Тема на этот раз – ЛЕФ и женщины; можно даже сказать – коммунизм и женщины. Вспомним хрестоматийное у Маяковского: «Я с небес поэзии бросаюсь в коммунизм, потому что нет мне без него любви». Это совершенно искренние строчки, Маяковский вообще не врал и не притворялся: он действительно хотел видеть эти темы – коммунизм и любовь – вместе, вместе решить. Нужно просто-напросто понять, что эта тема вообще есть, есть здесь некая философема. Карабчиевский этого не понял. И самое несправедливое, что он сказал в своей книге, – это оценка стихотворения «Письмо Татьяне Яковлевой», названного им протоколом профсоюзного собрания в борделе.
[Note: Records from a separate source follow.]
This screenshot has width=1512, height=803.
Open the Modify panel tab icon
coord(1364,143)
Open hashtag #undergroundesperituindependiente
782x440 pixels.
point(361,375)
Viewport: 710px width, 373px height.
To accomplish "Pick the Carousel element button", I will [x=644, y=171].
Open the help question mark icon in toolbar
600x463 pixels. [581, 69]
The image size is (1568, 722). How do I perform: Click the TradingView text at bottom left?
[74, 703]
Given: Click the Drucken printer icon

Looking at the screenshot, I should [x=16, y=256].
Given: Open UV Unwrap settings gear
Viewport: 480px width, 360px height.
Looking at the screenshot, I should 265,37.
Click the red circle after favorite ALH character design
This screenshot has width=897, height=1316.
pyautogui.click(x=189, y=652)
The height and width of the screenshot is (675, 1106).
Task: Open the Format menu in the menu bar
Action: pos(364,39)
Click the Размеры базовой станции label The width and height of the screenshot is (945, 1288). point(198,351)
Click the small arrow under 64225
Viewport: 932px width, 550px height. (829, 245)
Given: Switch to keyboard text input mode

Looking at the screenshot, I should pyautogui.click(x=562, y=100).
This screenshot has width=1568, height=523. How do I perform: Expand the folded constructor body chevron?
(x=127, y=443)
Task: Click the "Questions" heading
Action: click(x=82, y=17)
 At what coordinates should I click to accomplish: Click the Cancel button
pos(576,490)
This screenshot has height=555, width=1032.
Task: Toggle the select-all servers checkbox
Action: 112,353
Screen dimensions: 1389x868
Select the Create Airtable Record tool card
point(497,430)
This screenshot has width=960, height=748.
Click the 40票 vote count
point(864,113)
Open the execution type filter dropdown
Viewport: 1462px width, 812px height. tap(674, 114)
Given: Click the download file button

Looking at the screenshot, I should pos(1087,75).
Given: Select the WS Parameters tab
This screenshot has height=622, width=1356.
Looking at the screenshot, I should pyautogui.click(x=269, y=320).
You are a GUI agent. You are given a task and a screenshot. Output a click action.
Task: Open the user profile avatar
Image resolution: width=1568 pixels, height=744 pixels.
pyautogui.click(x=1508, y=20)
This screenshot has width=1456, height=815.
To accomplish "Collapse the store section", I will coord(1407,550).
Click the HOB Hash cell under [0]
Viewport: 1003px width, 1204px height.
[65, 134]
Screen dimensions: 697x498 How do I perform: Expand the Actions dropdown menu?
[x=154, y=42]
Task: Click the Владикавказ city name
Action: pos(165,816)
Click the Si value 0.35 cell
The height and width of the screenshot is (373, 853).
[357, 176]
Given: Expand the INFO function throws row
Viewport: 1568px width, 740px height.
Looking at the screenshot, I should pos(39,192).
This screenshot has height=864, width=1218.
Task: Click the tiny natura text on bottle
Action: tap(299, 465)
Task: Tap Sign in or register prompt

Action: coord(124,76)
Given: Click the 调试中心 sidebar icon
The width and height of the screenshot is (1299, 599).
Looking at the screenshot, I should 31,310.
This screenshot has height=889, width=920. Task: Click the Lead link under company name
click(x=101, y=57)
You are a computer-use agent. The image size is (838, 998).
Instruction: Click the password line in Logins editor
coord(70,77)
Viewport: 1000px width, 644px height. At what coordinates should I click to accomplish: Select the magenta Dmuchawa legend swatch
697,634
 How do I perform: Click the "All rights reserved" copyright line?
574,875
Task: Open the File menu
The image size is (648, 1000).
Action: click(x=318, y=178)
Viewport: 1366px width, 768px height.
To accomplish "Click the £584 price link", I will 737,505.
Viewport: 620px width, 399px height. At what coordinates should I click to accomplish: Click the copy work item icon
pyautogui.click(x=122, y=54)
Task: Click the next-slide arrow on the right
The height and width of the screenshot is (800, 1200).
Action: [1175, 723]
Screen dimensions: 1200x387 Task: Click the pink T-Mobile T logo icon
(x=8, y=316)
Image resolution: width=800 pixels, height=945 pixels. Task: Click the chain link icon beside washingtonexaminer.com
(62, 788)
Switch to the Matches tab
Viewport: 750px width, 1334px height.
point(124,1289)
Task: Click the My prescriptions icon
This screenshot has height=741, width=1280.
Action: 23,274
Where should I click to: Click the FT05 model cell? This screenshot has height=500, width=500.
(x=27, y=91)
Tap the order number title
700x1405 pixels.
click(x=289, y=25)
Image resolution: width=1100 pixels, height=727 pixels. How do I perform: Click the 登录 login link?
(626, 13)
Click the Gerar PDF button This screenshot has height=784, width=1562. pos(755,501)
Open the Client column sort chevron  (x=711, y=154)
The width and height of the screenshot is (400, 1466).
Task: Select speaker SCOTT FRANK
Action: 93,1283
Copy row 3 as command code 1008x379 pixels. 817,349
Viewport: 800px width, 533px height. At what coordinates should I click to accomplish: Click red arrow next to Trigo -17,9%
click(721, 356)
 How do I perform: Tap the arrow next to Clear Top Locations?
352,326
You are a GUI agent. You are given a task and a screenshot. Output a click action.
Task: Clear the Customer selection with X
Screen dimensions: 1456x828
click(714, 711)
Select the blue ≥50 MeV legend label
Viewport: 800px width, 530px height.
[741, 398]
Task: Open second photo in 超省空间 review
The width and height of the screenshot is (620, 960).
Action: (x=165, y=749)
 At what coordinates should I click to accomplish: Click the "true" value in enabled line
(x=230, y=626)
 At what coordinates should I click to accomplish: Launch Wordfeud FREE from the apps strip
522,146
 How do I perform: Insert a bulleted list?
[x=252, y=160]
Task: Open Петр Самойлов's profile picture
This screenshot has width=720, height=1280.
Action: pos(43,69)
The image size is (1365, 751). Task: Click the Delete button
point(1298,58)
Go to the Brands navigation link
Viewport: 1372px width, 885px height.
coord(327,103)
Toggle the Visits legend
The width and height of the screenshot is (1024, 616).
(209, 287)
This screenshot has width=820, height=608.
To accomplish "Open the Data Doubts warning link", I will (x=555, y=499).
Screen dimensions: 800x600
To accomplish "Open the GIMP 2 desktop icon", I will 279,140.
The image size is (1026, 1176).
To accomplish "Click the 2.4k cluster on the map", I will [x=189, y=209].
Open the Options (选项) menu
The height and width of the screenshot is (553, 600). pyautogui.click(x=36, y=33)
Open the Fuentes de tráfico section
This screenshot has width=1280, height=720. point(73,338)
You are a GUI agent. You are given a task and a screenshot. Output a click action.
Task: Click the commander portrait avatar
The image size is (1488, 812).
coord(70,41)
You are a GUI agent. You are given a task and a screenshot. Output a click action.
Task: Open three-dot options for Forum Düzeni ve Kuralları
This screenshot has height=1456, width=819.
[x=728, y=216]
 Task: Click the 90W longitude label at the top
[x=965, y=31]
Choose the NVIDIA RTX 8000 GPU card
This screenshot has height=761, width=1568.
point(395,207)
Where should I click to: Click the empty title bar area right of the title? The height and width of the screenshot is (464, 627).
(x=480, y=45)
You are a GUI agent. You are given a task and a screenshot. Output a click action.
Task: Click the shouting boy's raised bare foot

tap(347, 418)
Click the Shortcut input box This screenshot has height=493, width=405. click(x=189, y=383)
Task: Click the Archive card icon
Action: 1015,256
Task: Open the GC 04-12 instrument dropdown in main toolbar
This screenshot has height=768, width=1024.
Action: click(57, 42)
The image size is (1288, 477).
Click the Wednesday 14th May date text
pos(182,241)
А это едва ли не лучшее из пореволюционных стихотворений Маяковского.
Одна из глав его книги так Карабчиевским и названа: «Любовь». Здесь подробно говорится об Осипе Брике, названном Луначарским злым гением Маяковского. Карабчиевский повторяет эту фразу, хотя и не отрицает полной самостоятельности Маяковского в лефовских делах. Тем не менее Ося демонизирован им едва ли не в большей степени, чем сделал это неумный наркомпрос. Тут я хочу привести один аргумент, который, по-моему, раз и навсегда способен прекратить разговоры о ЛЕФе как некоей банде. Я уже говорил, что теории Брика и Левидова чуть ли не буквально воспроизводятся на нынешнем Западе в построениях новейшей культурологии. Но, говоря о собственно лефовском прошлом, достаточно назвать одно имя: Шкловский. Писания Брика, Левидова, Перцова, Третьякова, в сущности, мало чем отличаются от теорий этого несомненно гениального человека. Это вариации на ту же тему. А тема была – искусство как модель социальной организации, эстетическое обоснование тоталитаризма, еще, собственно, и не понятого как тоталитаризм. Это была тема всего мирового авангарда. Нельзя сводить ее, как это сделал Карабчиевский, к стремлению лефовцев сделаться государственным, официально поощряемым искусством.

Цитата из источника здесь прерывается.